→ Work to be completed
Copy out all of the data that follows, exactly as it appears.

(Stored items)
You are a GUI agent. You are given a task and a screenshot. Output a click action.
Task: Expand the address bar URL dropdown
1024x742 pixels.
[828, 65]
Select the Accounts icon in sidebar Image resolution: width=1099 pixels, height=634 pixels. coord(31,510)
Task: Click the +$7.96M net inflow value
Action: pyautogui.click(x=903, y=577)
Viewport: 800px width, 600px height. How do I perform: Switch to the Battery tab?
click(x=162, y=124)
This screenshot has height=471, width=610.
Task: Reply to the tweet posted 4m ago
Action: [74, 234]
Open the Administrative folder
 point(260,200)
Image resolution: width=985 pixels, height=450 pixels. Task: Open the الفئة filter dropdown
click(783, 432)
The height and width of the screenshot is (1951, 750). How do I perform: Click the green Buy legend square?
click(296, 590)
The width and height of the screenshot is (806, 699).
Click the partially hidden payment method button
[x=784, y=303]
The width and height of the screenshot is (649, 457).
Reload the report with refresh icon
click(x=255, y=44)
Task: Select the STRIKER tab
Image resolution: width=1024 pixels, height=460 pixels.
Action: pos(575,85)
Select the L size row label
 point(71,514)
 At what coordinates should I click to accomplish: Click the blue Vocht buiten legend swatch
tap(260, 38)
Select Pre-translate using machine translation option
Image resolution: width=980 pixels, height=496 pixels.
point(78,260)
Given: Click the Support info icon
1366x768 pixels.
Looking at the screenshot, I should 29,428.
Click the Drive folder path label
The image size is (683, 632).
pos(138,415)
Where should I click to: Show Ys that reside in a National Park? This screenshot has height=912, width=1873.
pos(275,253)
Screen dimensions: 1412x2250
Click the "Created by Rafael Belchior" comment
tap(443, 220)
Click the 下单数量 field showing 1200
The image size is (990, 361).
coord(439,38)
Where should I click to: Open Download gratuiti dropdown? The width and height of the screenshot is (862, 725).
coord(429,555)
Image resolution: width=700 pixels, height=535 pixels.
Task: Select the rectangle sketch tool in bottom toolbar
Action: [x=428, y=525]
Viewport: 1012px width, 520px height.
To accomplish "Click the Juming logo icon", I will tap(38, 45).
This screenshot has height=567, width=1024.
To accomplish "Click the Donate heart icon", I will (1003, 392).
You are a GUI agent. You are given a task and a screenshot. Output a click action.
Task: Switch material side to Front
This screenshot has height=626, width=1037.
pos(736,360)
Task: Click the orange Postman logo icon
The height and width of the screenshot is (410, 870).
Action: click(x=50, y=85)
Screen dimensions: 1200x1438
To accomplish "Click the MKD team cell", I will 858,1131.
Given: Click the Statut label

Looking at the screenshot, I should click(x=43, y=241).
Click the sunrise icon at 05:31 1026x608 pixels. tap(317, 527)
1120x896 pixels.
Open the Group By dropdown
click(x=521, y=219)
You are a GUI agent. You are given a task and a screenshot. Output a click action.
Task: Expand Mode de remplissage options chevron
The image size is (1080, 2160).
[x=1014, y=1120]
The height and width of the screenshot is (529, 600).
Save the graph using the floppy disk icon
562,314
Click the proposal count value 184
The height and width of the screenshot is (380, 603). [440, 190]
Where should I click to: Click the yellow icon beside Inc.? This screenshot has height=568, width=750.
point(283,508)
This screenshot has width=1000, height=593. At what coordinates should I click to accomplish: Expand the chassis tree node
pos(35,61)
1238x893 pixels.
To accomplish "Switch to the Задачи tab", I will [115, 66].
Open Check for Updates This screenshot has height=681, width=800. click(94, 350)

→ Reply
You are a GUI agent. You are given a task and a screenshot. Output a click action.
Task: Expand the address bar URL dropdown
1024x742 pixels.
[828, 65]
Select the Accounts icon in sidebar Image resolution: width=1099 pixels, height=634 pixels. coord(31,510)
Task: Click the +$7.96M net inflow value
Action: pyautogui.click(x=903, y=577)
Viewport: 800px width, 600px height. How do I perform: Switch to the Battery tab?
click(x=162, y=124)
This screenshot has height=471, width=610.
Task: Reply to the tweet posted 4m ago
Action: [74, 234]
Open the Administrative folder
 point(260,200)
Image resolution: width=985 pixels, height=450 pixels. Task: Open the الفئة filter dropdown
click(783, 432)
The height and width of the screenshot is (1951, 750). How do I perform: Click the green Buy legend square?
click(296, 590)
The width and height of the screenshot is (806, 699).
Click the partially hidden payment method button
[x=784, y=303]
The width and height of the screenshot is (649, 457).
Reload the report with refresh icon
click(x=255, y=44)
Task: Select the STRIKER tab
Image resolution: width=1024 pixels, height=460 pixels.
Action: pos(575,85)
Select the L size row label
 point(71,514)
 At what coordinates should I click to accomplish: Click the blue Vocht buiten legend swatch
tap(260, 38)
Select Pre-translate using machine translation option
Image resolution: width=980 pixels, height=496 pixels.
point(78,260)
Given: Click the Support info icon
1366x768 pixels.
Looking at the screenshot, I should 29,428.
Click the Drive folder path label
The image size is (683, 632).
pos(138,415)
Where should I click to: Show Ys that reside in a National Park? This screenshot has height=912, width=1873.
pos(275,253)
Screen dimensions: 1412x2250
Click the "Created by Rafael Belchior" comment
tap(443, 220)
Click the 下单数量 field showing 1200
The image size is (990, 361).
coord(439,38)
Where should I click to: Open Download gratuiti dropdown? The width and height of the screenshot is (862, 725).
coord(429,555)
Image resolution: width=700 pixels, height=535 pixels.
Task: Select the rectangle sketch tool in bottom toolbar
Action: [x=428, y=525]
Viewport: 1012px width, 520px height.
To accomplish "Click the Juming logo icon", I will tap(38, 45).
This screenshot has height=567, width=1024.
To accomplish "Click the Donate heart icon", I will (1003, 392).
You are a GUI agent. You are given a task and a screenshot. Output a click action.
Task: Switch material side to Front
This screenshot has height=626, width=1037.
pos(736,360)
Task: Click the orange Postman logo icon
The height and width of the screenshot is (410, 870).
Action: click(x=50, y=85)
Screen dimensions: 1200x1438
To accomplish "Click the MKD team cell", I will 858,1131.
Given: Click the Statut label

Looking at the screenshot, I should click(x=43, y=241).
Click the sunrise icon at 05:31 1026x608 pixels. tap(317, 527)
1120x896 pixels.
Open the Group By dropdown
click(x=521, y=219)
You are a GUI agent. You are given a task and a screenshot. Output a click action.
Task: Expand Mode de remplissage options chevron
The image size is (1080, 2160).
[x=1014, y=1120]
The height and width of the screenshot is (529, 600).
Save the graph using the floppy disk icon
562,314
Click the proposal count value 184
The height and width of the screenshot is (380, 603). [440, 190]
Where should I click to: Click the yellow icon beside Inc.? This screenshot has height=568, width=750.
point(283,508)
This screenshot has width=1000, height=593. At what coordinates should I click to accomplish: Expand the chassis tree node
pos(35,61)
1238x893 pixels.
To accomplish "Switch to the Задачи tab", I will [115, 66].
Open Check for Updates This screenshot has height=681, width=800. click(94, 350)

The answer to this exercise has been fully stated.